The U.S. Department of Justice says it has sent more than 20 subpoenas to doctors and clinics allegedly providing gender-affirming health care to minors, as part of an investigation into accusations of “healthcare fraud” and “false statements.” In a press release, the department said it is targeting medical professionals allegedly “involved in performing transgender medical procedures on children.”

“Medical professionals and organizations that mutilated children in the service of a warped ideology will be held accountable by this Department of Justice,” U.S. Attorney General Pam Bondi said in a statement.

The Department of Justice is also investigating how companies market prescription drugs and whether they have violated the Food, Drug, and Cosmetic Act. As part of that probe, the agency reportedly issued subpoenas to major manufacturers of “the drugs used in trans-related medical interventions,” according to Chad Mizelle, the Justice Department’s chief of staff, as reported by The Hill.

Bondi previously pledged to investigate and prosecute practitioners who recommend gender-affirming care to minors, as well as drug manufacturers and distributors who make false claims about the on- or off-label use of puberty blockers, sex hormones, or other drugs used in gender transition.

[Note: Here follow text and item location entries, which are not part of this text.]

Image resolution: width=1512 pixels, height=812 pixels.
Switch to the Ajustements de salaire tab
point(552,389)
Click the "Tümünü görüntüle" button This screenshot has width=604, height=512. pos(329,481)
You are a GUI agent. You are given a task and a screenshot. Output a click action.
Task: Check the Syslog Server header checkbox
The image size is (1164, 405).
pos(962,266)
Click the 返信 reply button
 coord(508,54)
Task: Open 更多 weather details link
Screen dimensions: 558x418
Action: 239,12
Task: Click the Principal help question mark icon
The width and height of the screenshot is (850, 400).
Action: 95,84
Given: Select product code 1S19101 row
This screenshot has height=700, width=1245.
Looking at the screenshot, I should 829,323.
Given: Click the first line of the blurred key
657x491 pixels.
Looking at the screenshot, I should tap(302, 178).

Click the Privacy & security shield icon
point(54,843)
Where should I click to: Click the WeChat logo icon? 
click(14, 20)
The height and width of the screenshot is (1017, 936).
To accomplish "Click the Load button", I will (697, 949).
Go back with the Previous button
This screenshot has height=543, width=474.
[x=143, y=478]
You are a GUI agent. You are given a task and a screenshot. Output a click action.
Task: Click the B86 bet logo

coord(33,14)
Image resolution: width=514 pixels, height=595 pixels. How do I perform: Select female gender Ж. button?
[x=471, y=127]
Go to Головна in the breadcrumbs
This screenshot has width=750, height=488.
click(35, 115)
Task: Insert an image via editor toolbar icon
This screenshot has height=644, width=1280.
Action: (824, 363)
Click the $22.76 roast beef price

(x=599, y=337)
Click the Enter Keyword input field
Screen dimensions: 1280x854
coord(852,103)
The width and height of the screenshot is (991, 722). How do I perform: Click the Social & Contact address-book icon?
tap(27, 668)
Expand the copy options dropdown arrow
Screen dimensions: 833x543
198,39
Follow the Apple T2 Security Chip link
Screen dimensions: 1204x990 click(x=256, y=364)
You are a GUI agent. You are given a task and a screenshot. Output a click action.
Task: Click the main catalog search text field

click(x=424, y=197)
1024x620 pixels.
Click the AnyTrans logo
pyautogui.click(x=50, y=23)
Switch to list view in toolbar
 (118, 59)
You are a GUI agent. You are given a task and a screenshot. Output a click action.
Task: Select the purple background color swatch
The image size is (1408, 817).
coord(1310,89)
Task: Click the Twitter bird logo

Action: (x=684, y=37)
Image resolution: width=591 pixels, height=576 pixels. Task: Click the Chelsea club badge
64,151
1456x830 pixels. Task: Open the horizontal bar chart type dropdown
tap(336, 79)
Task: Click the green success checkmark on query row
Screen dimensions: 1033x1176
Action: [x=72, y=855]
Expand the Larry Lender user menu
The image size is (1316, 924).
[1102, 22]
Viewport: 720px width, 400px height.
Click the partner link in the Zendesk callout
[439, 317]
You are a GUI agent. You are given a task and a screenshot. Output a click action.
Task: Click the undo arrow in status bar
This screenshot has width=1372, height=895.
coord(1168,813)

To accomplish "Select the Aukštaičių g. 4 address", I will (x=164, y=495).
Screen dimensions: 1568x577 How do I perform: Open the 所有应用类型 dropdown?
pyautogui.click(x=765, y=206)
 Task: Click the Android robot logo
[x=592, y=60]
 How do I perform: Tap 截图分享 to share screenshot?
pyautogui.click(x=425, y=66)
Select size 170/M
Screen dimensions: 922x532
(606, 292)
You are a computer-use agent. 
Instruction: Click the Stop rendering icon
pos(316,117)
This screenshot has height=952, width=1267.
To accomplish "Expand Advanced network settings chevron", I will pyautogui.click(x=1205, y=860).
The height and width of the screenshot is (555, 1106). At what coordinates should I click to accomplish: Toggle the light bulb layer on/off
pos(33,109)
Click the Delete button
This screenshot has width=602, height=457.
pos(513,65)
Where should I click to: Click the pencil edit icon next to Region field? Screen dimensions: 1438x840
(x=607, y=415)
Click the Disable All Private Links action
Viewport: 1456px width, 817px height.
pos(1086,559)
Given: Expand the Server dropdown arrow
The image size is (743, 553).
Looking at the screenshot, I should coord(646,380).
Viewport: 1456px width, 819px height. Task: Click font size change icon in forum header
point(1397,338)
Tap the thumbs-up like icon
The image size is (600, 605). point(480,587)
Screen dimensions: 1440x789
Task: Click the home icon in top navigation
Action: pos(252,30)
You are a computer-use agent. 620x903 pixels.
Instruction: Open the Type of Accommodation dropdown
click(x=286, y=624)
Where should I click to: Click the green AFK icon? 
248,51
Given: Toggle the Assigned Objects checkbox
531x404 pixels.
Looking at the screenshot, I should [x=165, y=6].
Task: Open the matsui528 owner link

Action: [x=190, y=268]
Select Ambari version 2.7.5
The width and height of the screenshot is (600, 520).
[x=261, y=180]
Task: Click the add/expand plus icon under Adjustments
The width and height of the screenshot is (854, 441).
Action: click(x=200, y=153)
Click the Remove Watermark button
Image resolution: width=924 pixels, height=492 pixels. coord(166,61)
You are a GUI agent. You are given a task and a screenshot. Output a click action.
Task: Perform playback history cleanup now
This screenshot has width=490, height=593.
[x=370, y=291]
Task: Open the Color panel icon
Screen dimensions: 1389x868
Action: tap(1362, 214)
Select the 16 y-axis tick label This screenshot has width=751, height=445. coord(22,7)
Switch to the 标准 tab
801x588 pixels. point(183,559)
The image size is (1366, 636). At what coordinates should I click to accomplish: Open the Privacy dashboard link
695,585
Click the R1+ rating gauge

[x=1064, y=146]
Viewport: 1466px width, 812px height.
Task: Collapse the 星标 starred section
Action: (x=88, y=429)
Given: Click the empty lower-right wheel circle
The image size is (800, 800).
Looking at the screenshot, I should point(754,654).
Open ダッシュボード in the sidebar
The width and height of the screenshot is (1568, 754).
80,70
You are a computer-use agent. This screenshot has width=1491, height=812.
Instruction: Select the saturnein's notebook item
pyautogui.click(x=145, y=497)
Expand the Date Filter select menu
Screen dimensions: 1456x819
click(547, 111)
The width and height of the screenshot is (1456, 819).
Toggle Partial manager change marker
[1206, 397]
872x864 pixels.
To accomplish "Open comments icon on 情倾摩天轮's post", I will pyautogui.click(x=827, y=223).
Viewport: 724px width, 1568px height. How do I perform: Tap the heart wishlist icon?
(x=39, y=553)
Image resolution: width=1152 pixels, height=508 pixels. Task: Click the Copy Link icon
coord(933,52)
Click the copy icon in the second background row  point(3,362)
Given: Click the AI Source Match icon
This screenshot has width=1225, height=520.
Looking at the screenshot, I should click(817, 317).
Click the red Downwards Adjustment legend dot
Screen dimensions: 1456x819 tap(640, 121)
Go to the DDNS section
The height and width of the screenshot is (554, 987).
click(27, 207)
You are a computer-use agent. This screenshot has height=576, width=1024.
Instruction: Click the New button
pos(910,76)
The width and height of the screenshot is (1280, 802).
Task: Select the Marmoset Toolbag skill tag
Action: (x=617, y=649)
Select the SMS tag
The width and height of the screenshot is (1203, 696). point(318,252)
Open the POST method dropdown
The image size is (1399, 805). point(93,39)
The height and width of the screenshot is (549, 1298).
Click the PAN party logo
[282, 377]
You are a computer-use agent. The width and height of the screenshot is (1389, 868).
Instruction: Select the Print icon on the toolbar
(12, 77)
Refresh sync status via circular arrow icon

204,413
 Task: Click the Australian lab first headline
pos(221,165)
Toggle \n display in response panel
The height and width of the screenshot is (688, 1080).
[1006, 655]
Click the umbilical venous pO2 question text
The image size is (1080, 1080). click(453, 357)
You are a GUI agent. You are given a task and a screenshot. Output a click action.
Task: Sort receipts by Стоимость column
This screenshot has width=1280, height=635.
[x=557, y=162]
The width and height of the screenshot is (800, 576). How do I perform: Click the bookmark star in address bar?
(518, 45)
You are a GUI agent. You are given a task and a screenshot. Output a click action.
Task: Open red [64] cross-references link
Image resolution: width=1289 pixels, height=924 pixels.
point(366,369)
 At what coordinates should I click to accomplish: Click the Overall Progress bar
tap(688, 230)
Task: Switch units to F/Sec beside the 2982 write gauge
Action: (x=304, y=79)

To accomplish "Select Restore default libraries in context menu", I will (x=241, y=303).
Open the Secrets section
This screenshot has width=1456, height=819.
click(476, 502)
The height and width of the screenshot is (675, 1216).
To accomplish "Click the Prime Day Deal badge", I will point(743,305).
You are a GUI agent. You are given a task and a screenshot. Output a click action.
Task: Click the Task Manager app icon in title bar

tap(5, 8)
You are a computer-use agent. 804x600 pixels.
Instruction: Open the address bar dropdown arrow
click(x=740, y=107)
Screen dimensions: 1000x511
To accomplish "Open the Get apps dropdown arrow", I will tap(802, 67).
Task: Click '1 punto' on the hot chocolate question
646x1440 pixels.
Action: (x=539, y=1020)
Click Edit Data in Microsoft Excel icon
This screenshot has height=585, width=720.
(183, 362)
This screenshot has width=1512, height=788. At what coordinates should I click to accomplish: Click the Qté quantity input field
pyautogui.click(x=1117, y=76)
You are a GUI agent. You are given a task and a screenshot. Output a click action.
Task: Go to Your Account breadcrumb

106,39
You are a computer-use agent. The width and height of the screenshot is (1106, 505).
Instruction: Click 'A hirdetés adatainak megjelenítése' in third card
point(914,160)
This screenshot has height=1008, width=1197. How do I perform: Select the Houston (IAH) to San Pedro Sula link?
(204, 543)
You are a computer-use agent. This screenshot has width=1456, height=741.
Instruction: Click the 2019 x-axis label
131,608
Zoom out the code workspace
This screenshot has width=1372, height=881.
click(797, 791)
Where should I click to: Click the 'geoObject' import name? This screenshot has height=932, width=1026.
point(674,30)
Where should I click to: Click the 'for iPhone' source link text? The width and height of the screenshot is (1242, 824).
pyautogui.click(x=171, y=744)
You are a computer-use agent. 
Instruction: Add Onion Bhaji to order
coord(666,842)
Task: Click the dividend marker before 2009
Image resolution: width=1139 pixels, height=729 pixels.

The Department of Justice’s actions extend President Donald Trump’s efforts to ban gender-affirming treatments for individuals under age 19 and to severely restrict treatment access for transgender adults. Two federal courts have blocked parts of an order that sought to withhold federal funding from hospitals treating youth with gender dysphoria. Trump has also issued an executive order declaring that the U.S. government will not recognize transgender identity as legitimate or valid.

In June, the FBI asked the public to submit tips about any hospitals, clinics, or medical practitioners that perform gender-affirming surgeries on minors.

A month earlier, the Centers for Medicare and Medicaid Services sent letters to nine hospitals demanding information on “medical interventions for gender dysphoria in children.” In announcing the move, CMS Administrator Mehmet Oz cited a 400-page report rejecting gender-affirming treatments for minors and recommending “exploratory therapy” as the preferred approach.

Critics alleged that the therapy recommended in the report was simply a repackaged form of conversion therapy aimed at LGBTQ minors.

One of the report’s nine authors, Alex Byrne, a professor of philosophy at MIT, later wrote an op-ed in The Washington Post arguing that, based on their review of medical evidence, pursuing transition-related treatments for minors “is not empirically or ethically justified.”

He also pushed back against claims that “exploratory therapy” amounts to conversion therapy, citing a portion of the report that states “quality psychotherapy is exploratory by definition” and warning that mischaracterizing it could create a nocebo effect — a negative psychological response that deters both therapists from providing care and patients from seeking it.

Currently, 25 states prohibit doctors from prescribing gender-affirming treatments to minors, with two more specifically banning surgical interventions. Recently, the U.S. Supreme Court upheld Tennessee’s ban, ruling that states have the authority to regulate gender-affirming care and that such bans do not constitute discrimination based on sex or transgender status.

Although the Department of Justice has not filed charges against anyone providing gender-affirming care to minors, its investigations may still serve a broader purpose — intimidating providers into refusing to offer such care, or in some cases, avoiding transgender patients altogether.

“It’s meant to have a chilling effect on physicians providing access to necessary care, fearing that it will be characterized as chemical and surgical mutilation of children,” Robin Maril, a law professor at Willamette University, told NBC News in April, following Bondi’s announcement of investigations into providers and drug manufacturers.